◆ **DATA SHOWN**:
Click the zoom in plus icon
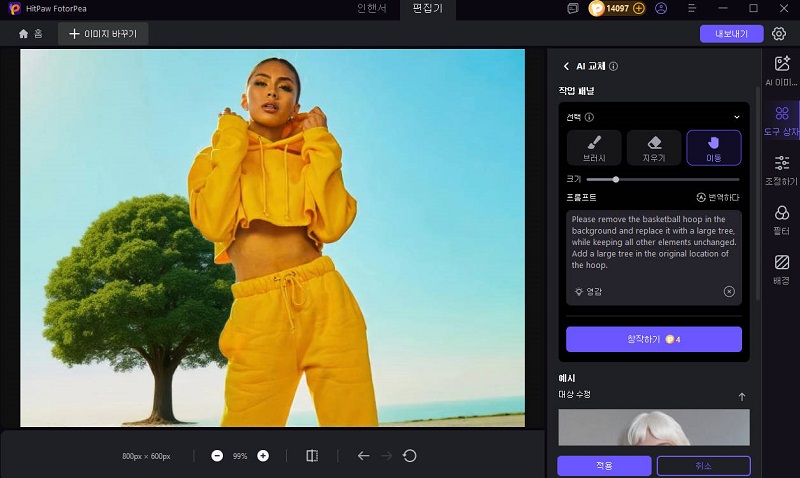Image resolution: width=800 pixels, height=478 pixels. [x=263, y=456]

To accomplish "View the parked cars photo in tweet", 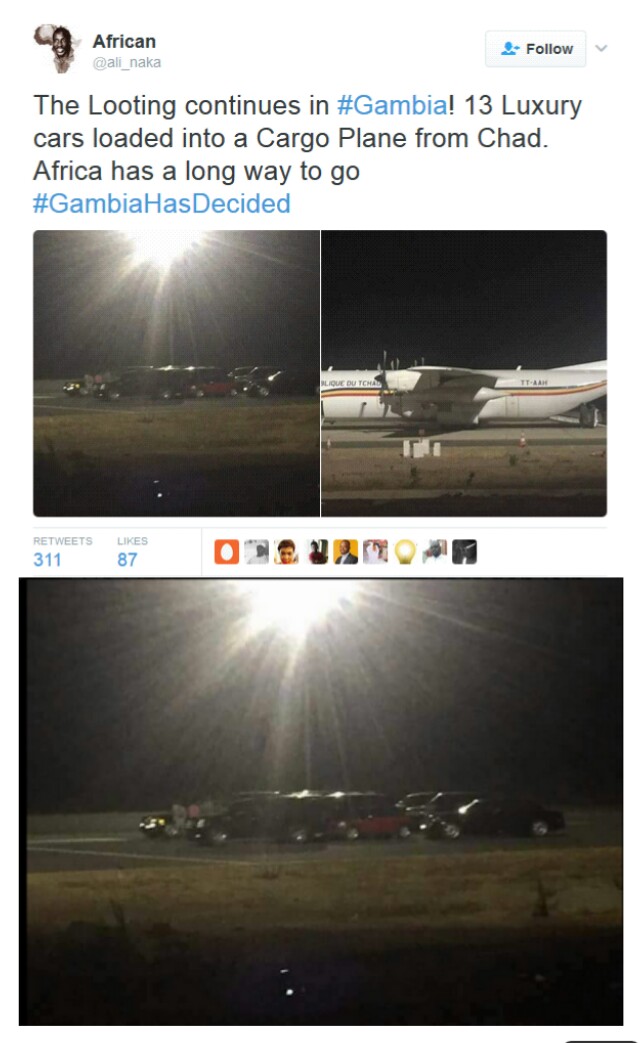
---
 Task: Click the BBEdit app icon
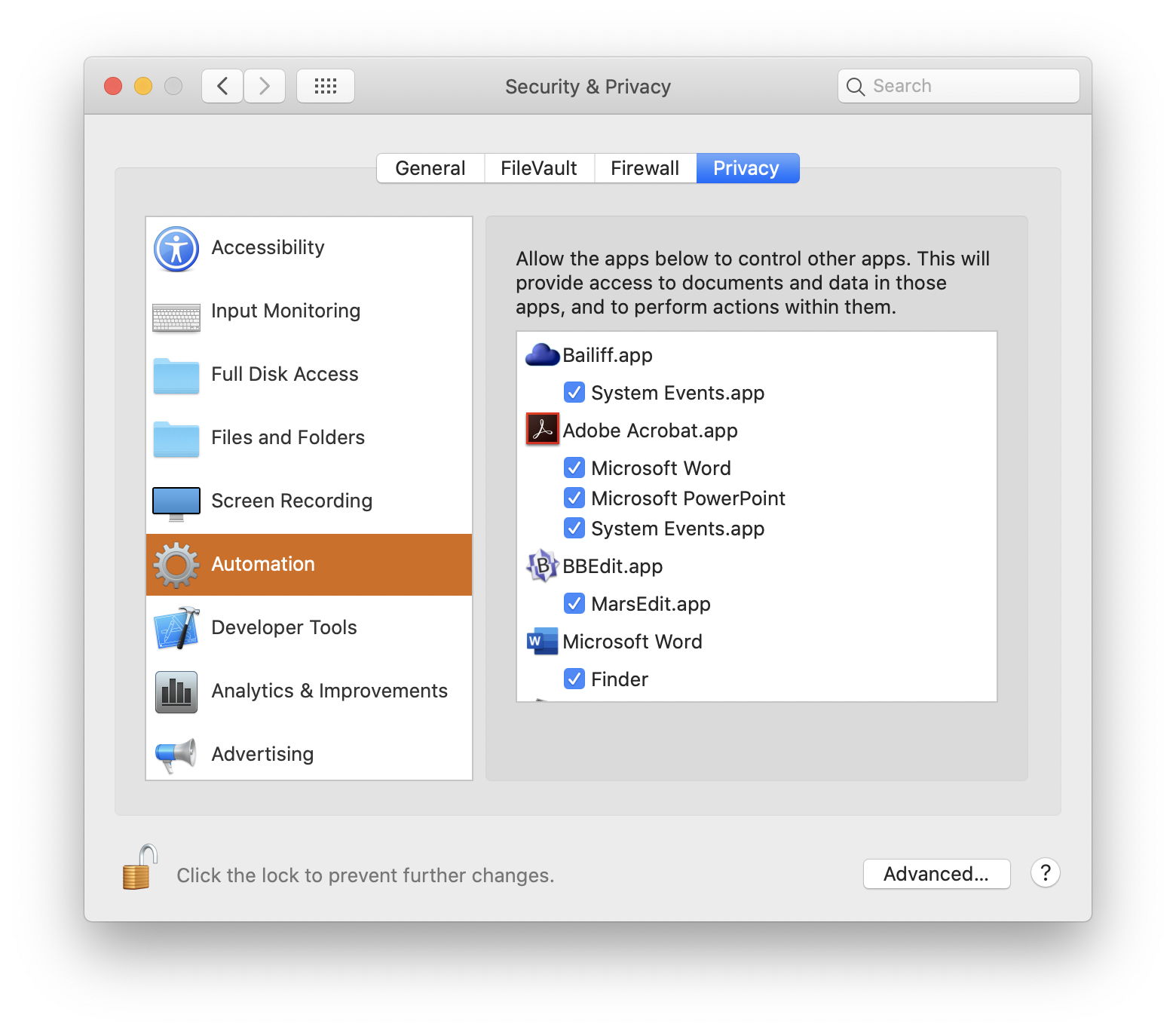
--
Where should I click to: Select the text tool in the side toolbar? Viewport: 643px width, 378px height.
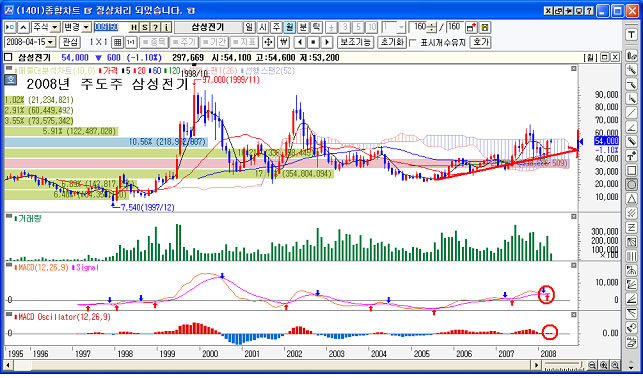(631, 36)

◆ **WHAT YOU SHOULD DO**:
Leaving out all pictures, set down exactly the lines of the material above, from the line with "Click the zoom in plus icon" to the line with "the parked cars" inclusive, and no others.

◆ **FINAL ANSWER**:
Click the zoom in plus icon
Image resolution: width=800 pixels, height=478 pixels. [x=263, y=456]

To accomplish "View the parked cars photo in tweet", 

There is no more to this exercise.